■ **Source material**
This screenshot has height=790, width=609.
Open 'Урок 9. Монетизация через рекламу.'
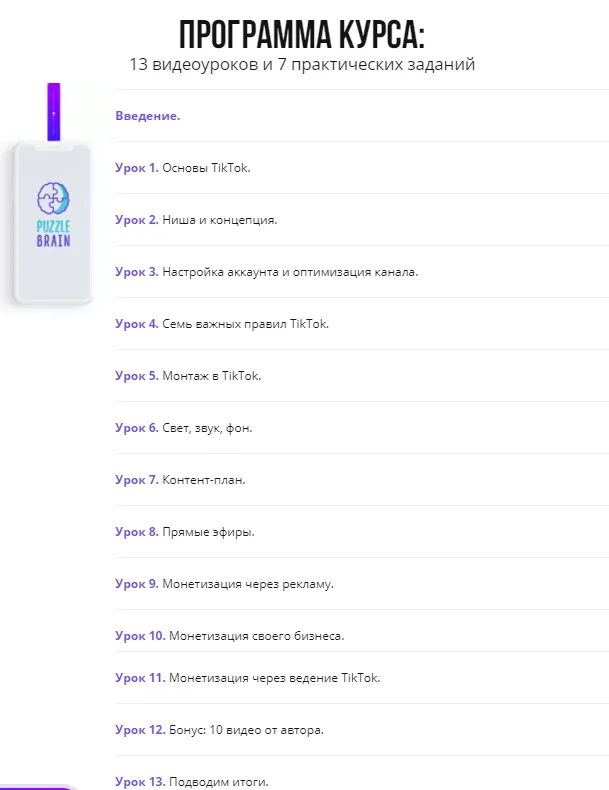click(225, 584)
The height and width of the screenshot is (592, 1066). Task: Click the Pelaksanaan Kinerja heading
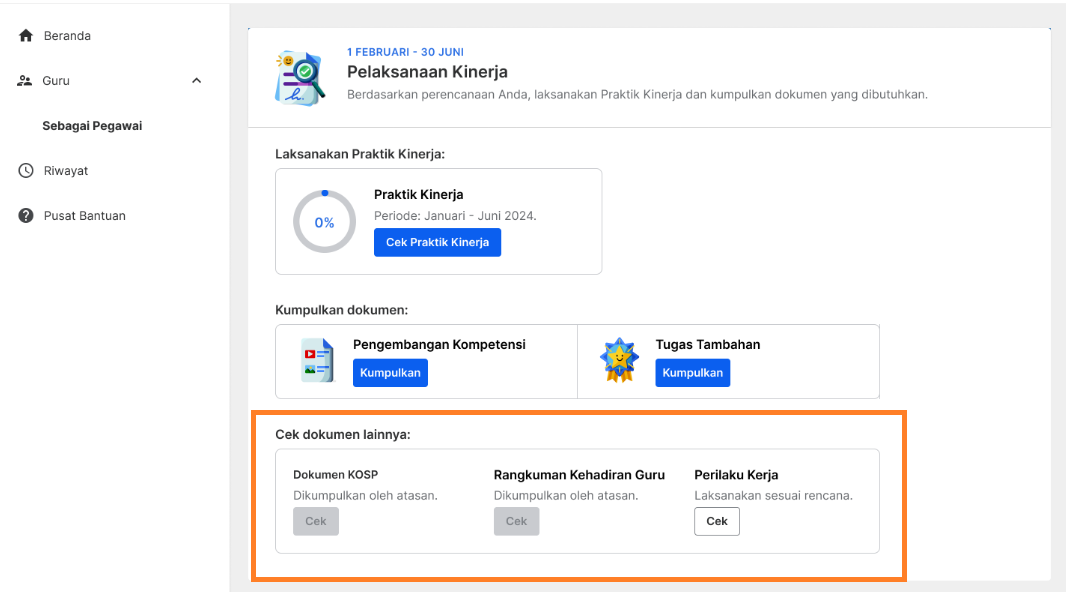coord(427,72)
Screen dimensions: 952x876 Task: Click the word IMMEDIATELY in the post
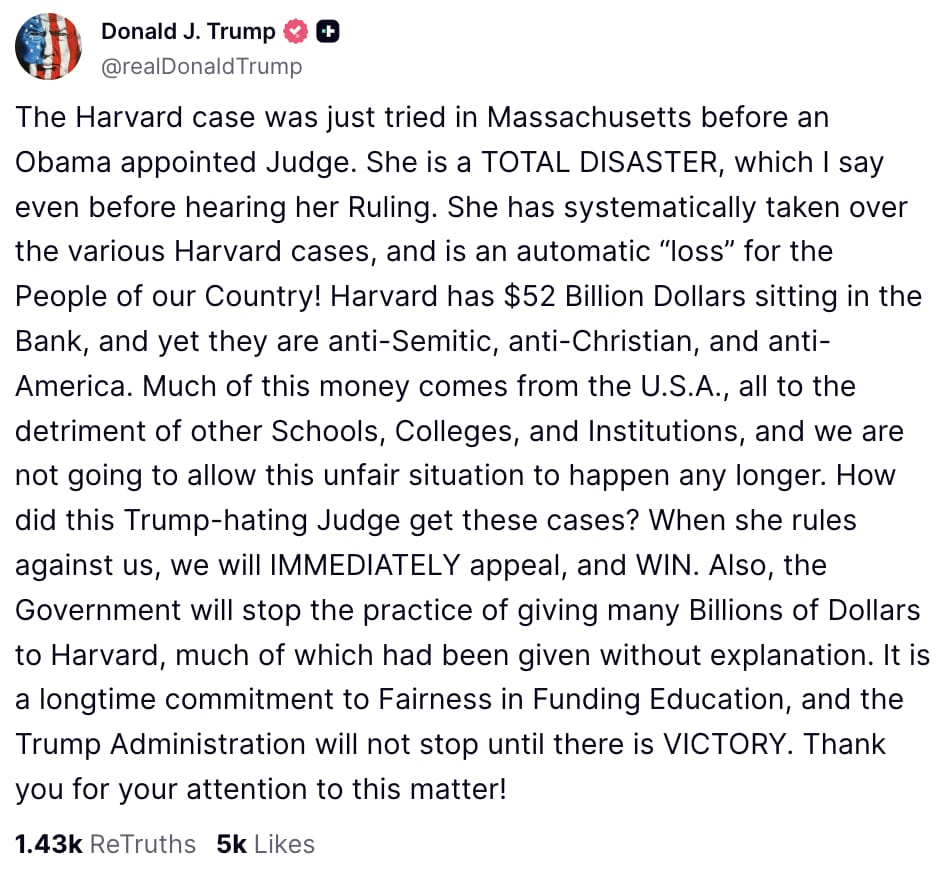pos(365,565)
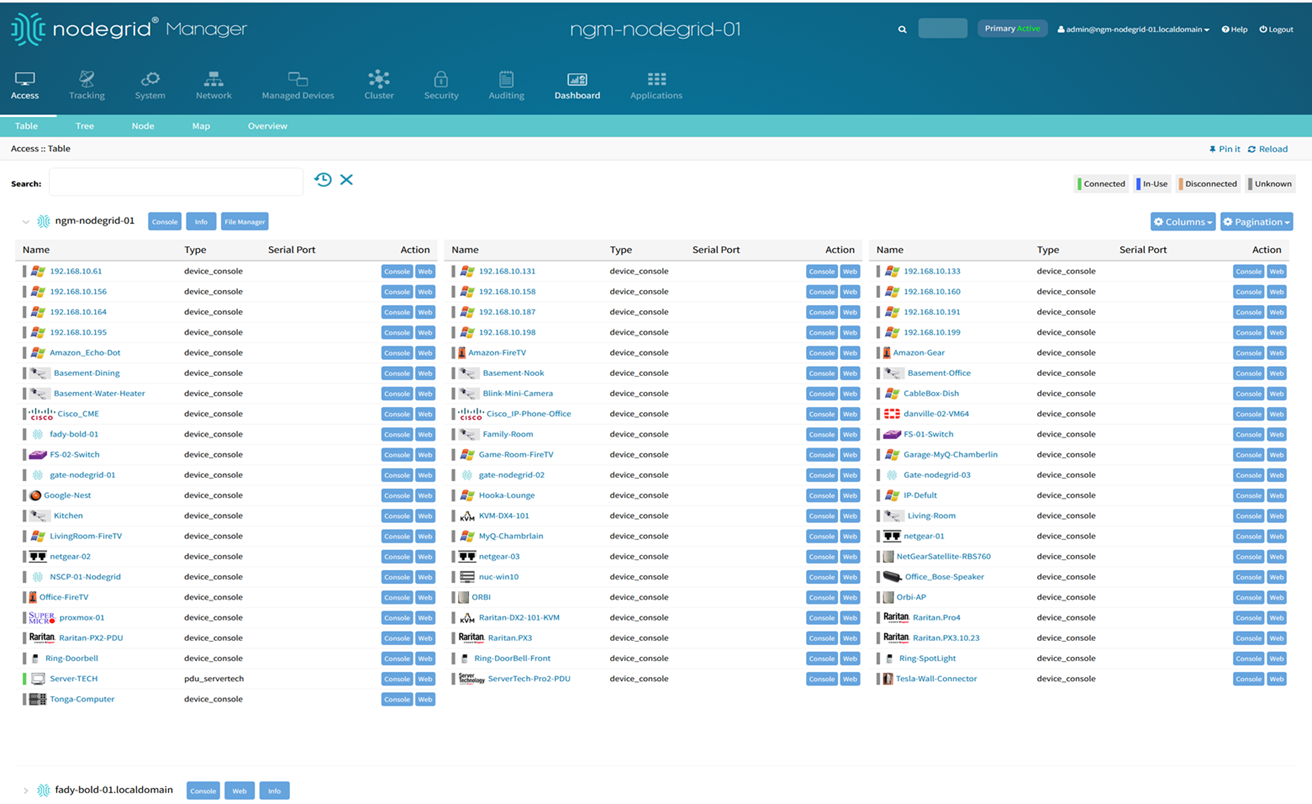
Task: Expand the fady-bold-01.localdomain group
Action: [26, 791]
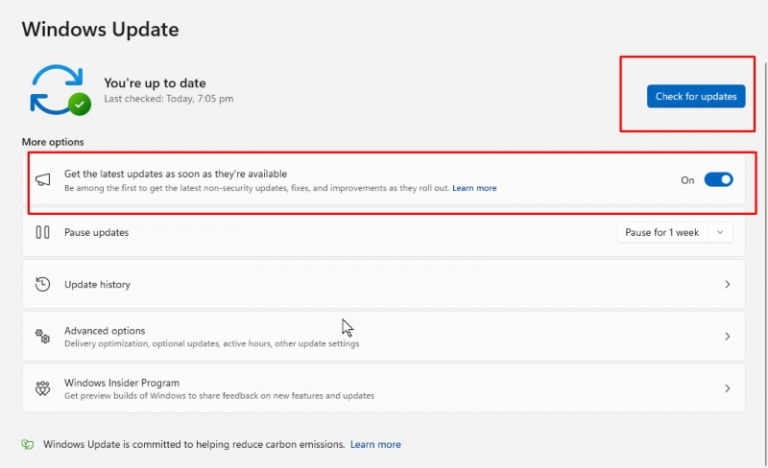The image size is (768, 468).
Task: Click the megaphone icon for latest updates
Action: (43, 180)
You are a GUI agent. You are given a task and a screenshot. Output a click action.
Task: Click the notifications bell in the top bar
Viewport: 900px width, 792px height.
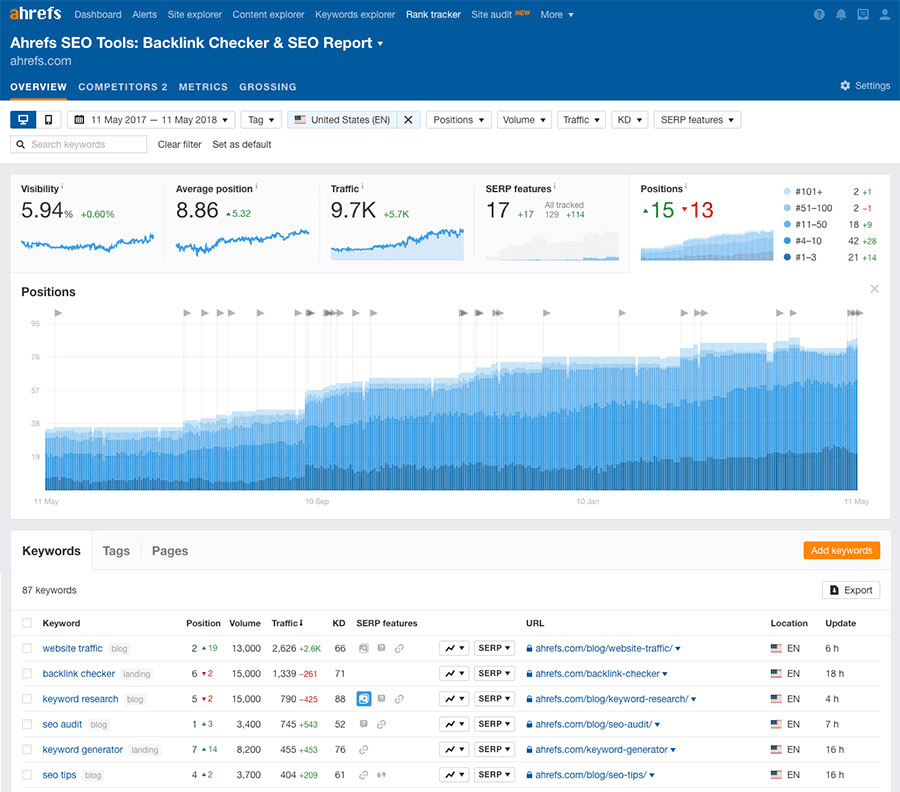(840, 14)
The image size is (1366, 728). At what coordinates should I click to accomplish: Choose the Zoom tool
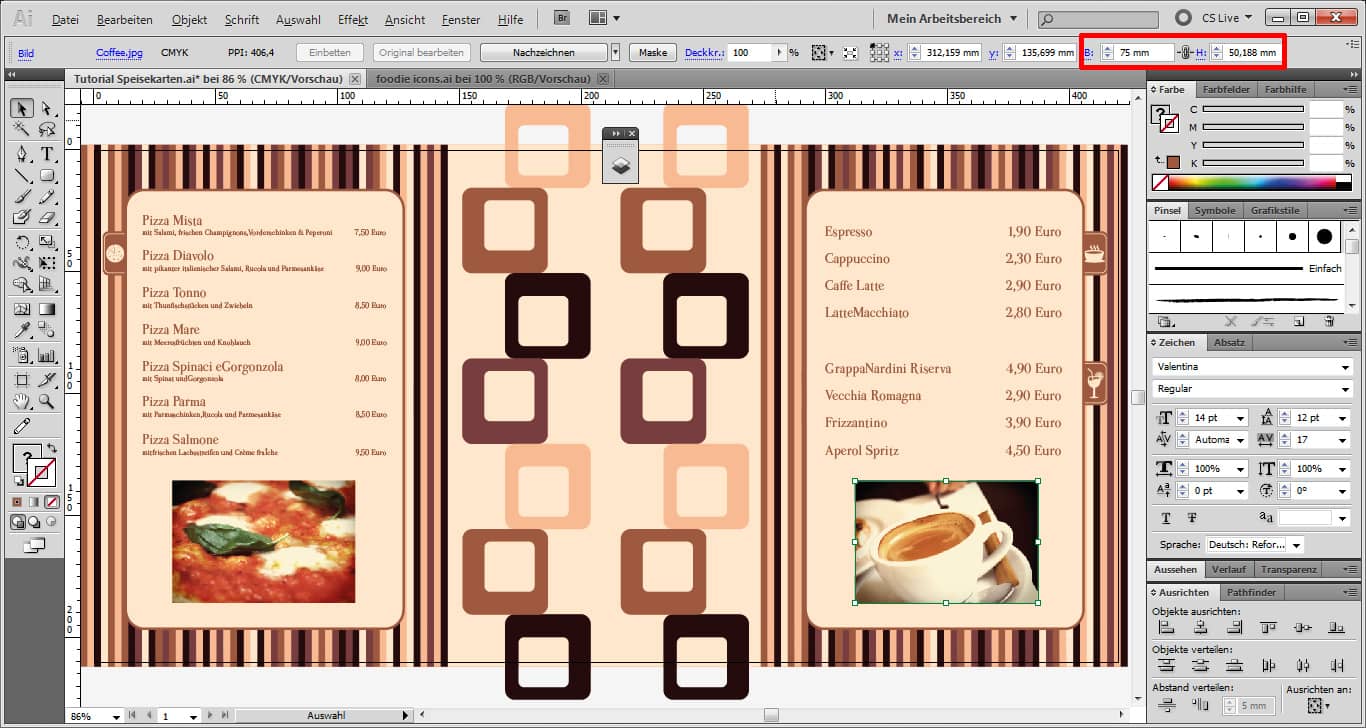(46, 402)
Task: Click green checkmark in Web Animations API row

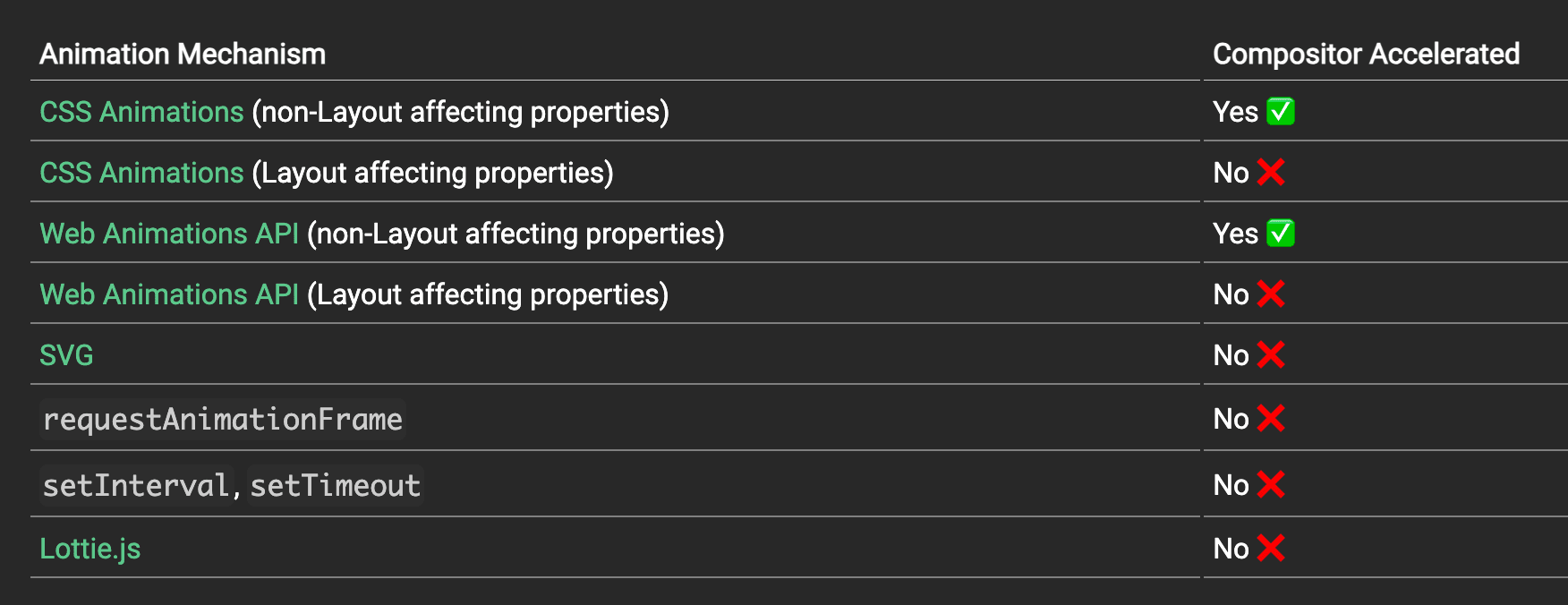Action: tap(1281, 234)
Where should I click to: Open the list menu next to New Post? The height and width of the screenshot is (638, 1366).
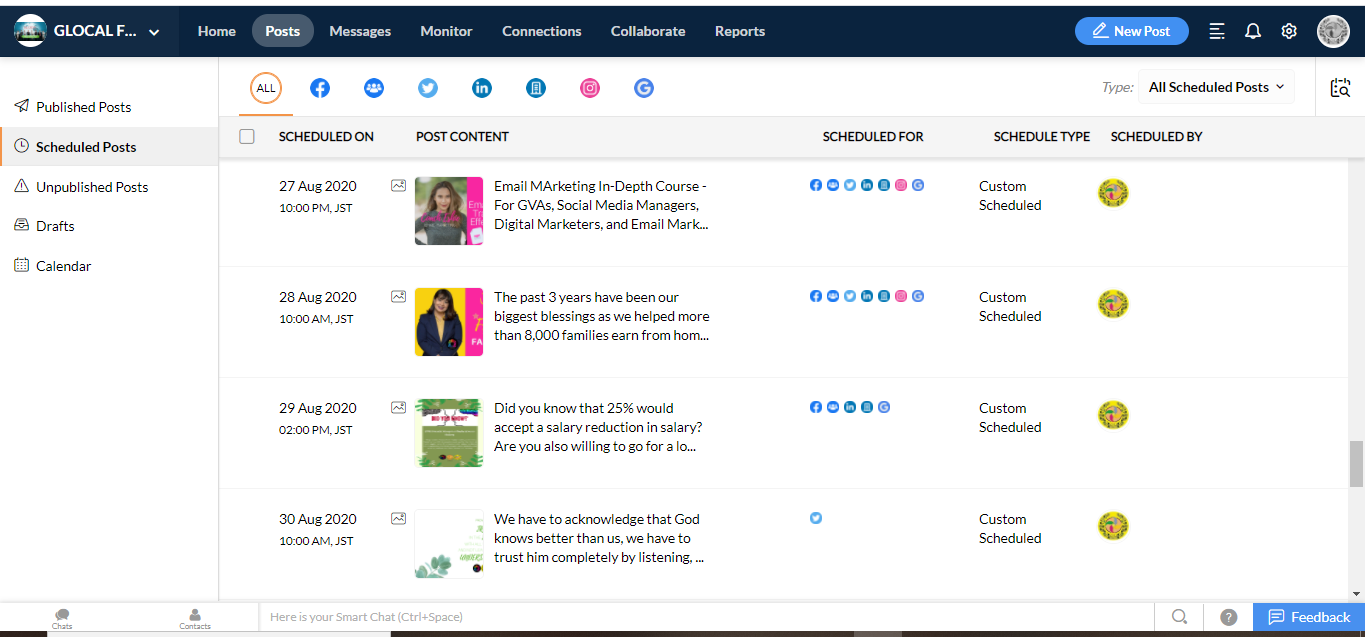click(x=1217, y=31)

■ **Aim of the exercise**
Write out exactly the lines from the line containing "You are a GUI" through the last line of the listing above, please, and leave out any pictures.

■ **Output for this task**
You are a GUI agent. You are given a task and a screenshot. Output a click action.
Task: Click the notifications bell in the top bar
Viewport: 900px width, 792px height.
(840, 14)
The image size is (1366, 728). At what coordinates should I click to accomplish: Choose the Zoom tool
(46, 402)
Task: Click green checkmark in Web Animations API row

Action: tap(1281, 234)
Where should I click to: Open the list menu next to New Post? The height and width of the screenshot is (638, 1366).
click(x=1217, y=31)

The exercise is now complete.